PROVIDED RECORDS:
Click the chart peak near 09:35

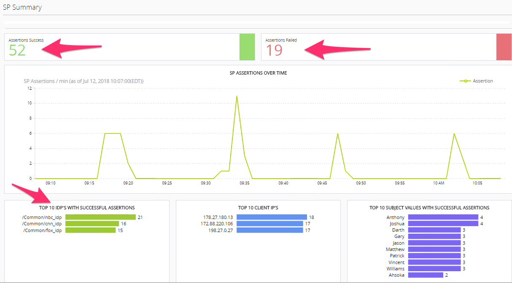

* * *

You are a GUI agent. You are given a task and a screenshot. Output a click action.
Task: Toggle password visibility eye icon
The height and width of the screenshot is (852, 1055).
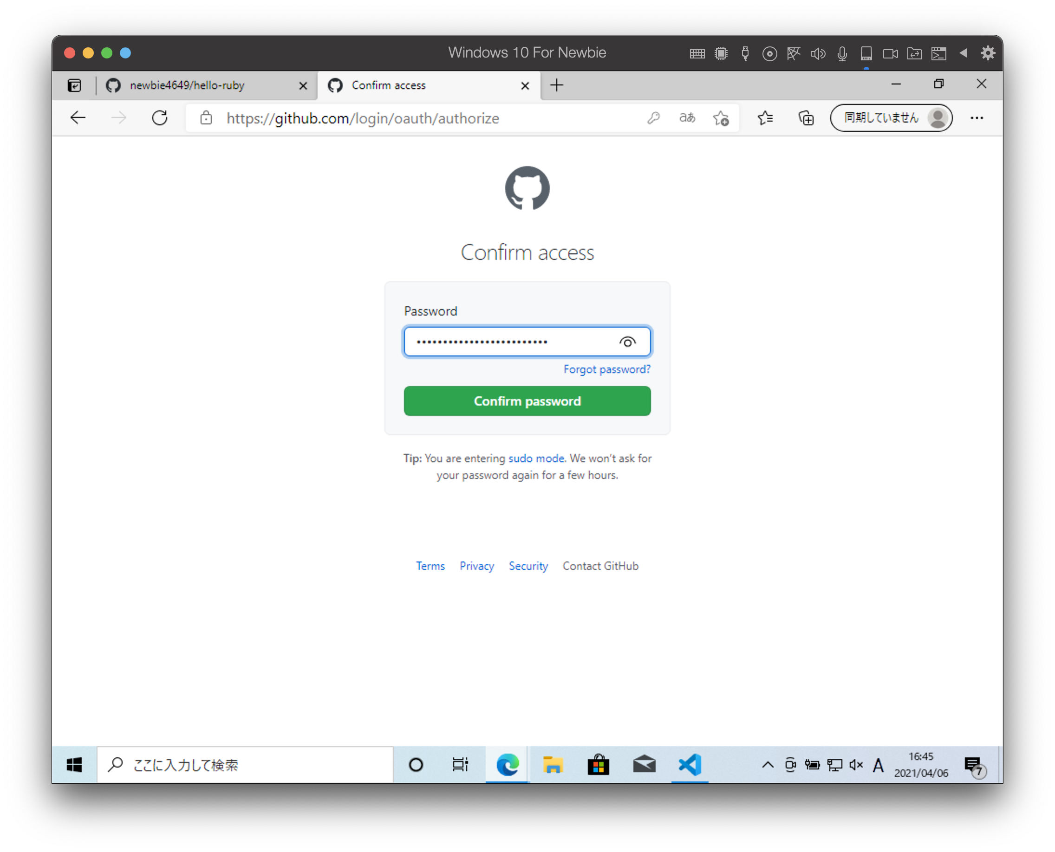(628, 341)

...

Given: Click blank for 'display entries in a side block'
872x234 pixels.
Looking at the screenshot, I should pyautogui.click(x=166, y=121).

YOUR GOAL: Could you retype, character for character, the lines of the listing from the line containing "Given: Click blank" through the line containing "Looking at the", including both of those lines?

SOLUTION TO THE EXERCISE:
Given: Click blank for 'display entries in a side block'
872x234 pixels.
Looking at the screenshot, I should pyautogui.click(x=166, y=121).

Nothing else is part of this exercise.